# The problem
Transcribe the section of the thread about rehoming Merlin, starting at the words "## CaninoAnimalRescue (Oct" and ending after "with her children.".

# Excerpt to read

━━━

# "Rehoming because he is too rough with my children"



## CaninoAnimalRescue (Oct 8, 2012)

I know I don't have any children, but I bet the children don't get in trouble for being rough with their cats....*Sigh* Anyway....

Meet Merlin, being homed for being "unpredictable" and "rough-housing" with her children.
He is seven years old and I think with the right owner he'd be ok, just seems to have a lot of energy, he loves going out and will sit on laps "as it suits him"

To be completely honest, I'm not entirely sure how he is with other cats as of yet, but he seems confident, just too rough for children.

If you or anyone you know would be interested in offering Merlin a home then please let me know x


----------



## jaycee05 (Sep 24, 2012)

I hope ,Merlin finds a home, I cant believe anyone says a cat is too rough with children, hes a * cat * not a dog, more like the children were too rough withy him, and he retaliates, 
I will be interested to know what anyone else thinks about a cat being "too rough" with children


----------



## thedogsmother (Aug 28, 2008)

I hate these stupid excuses, why don't people just admit they got bored, or they want a new cute kitten . When my children were growing up they knew not to touch Elvis because he was/is unpredictable, they used to tell all their friends "don't touch the orange one" but we didn't rehome him 
I hope he finds the home he deserves soon.


----------



## Velcro (May 20, 2013)

what a crap excuse. its a cat. they should be telling their kids to stay out of its way/stop tormenting it.

━━━

# Material provided
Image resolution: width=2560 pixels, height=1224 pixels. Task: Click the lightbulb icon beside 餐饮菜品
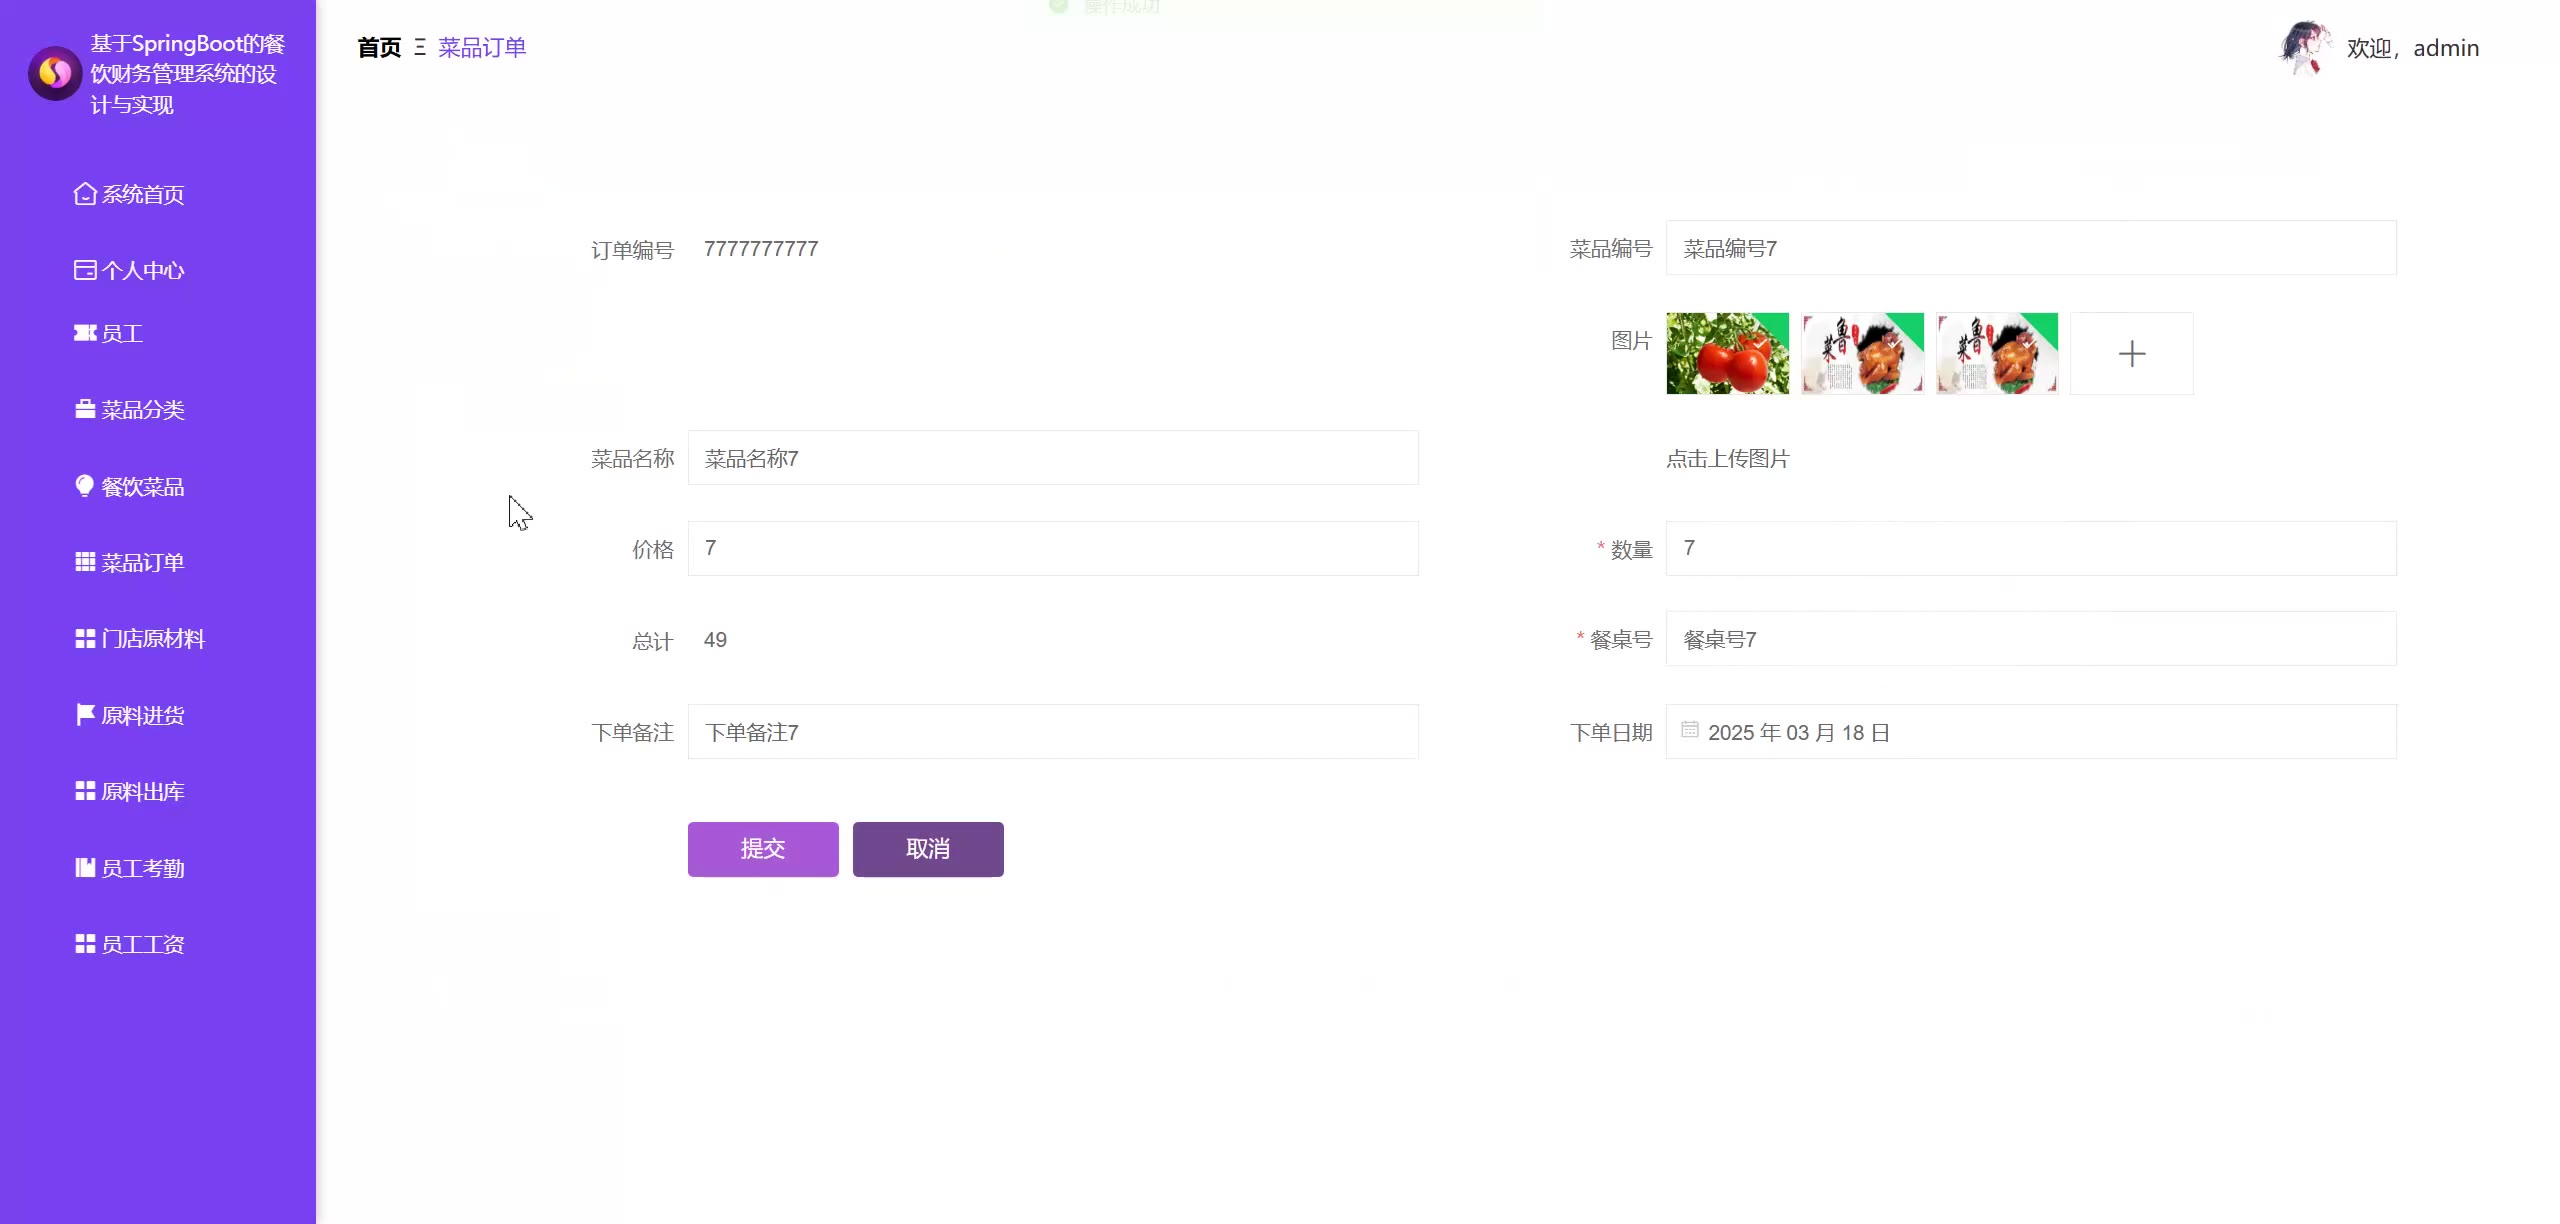tap(85, 486)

━━━

# Reply
## CaninoAnimalRescue (Oct 8, 2012)

I know I don't have any children, but I bet the children don't get in trouble for being rough with their cats....*Sigh* Anyway....

Meet Merlin, being homed for being "unpredictable" and "rough-housing" with her children.